漁獲量が制限されるという鮪ですが、中国本土の人が本格的に食べだしたら大変な品不足になると言われています。日本だけではなく、アジアや欧米も鮪好きが増えているということでしょうが、私はスシ店を訪問していつも疑問に思うことがあります。
ここ数年の鮨ブームで増殖の一途をたどる「独立スシ店」。3万円超える超高級店から1万円台半ばの店までかなりの確立で赤身や中トロを出すとき「どこそこで獲れた鮪です」と主人は囁いてきます。いかにも「近海の生本鮪」であるとのイメージを与えてくれますが、本当に全部「生鮪」なんでしょうか。
築地市場が扱っている「生鮪」は鮪全体のごく一部のはずです。数%ではないでしょうか。それほど希少な「生鮪」がどうして数ある沢山のスシ屋に登場できるのか。大半の冷凍マグロはどこへ行っているのでしょうか。スーパーや百貨店にも出ているでしょうが、主体は「メバチ」や「キハダ」のはず。「クロ」や「ミナミ」といった高額鮪の冷凍や、アイルランドだかの「畜養マグロ」はどこへ消えているのか。
最近は、スッポン料理店(『江ぐち』です)でもわずか2貫でてくるマグロが「久兵衛」と競ったと言っていましたから近海生マグロなんでしょう。高級スシ屋でない店でも「近海生」を名乗るマグロが出てくるのですから、その原資がどこにあるのか、私は不思議でなりません。
偶然私は築地のマグロ問屋のHPを見て気がつきました。都内の高額鮨店が仕入れていることで有名な「石司」、「石宮」、「樋長」なのですが、立派に冷凍物を扱っているのです。インドマグロ、メバチマグロ、アイルランド産なども扱っています。

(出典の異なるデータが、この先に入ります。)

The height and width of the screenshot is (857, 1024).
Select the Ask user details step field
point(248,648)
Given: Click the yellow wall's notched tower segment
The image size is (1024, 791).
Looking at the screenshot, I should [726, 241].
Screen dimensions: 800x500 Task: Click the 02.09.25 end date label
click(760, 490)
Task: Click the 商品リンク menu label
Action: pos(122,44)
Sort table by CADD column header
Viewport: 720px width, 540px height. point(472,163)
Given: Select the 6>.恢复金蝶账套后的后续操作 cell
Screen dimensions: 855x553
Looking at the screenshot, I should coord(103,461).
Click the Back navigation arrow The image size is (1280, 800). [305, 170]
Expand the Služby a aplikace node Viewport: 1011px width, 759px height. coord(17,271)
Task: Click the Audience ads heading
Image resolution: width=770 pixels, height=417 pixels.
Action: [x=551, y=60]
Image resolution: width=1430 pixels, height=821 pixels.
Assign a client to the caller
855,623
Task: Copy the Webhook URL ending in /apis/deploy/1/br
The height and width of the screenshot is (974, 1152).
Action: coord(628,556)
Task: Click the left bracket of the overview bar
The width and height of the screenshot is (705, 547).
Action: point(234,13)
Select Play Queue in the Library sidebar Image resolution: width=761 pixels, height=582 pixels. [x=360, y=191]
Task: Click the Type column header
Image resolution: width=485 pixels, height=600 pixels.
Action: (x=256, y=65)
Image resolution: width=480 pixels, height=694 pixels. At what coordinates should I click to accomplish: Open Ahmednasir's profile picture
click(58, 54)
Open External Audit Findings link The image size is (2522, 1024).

仕入れは「石宮」だ、「石司」だと言われても、近海生鮪ではない可能性があるということです。
全国に売り出されている「魚沼産こしひかり」と名乗る米を集めたら、実は「魚沼産こしひかり」の生産量の数倍になる、と言われていたことを思い出しました。
私もどう味わっても「冷凍物」としか思えない「どこそこの鮪」を食べた経験があります。
希少な「近海生鮪」がこんなに多くの鮨屋に登場できるものなのか、納得できる業界の具体的な説明を受けてみたいものです。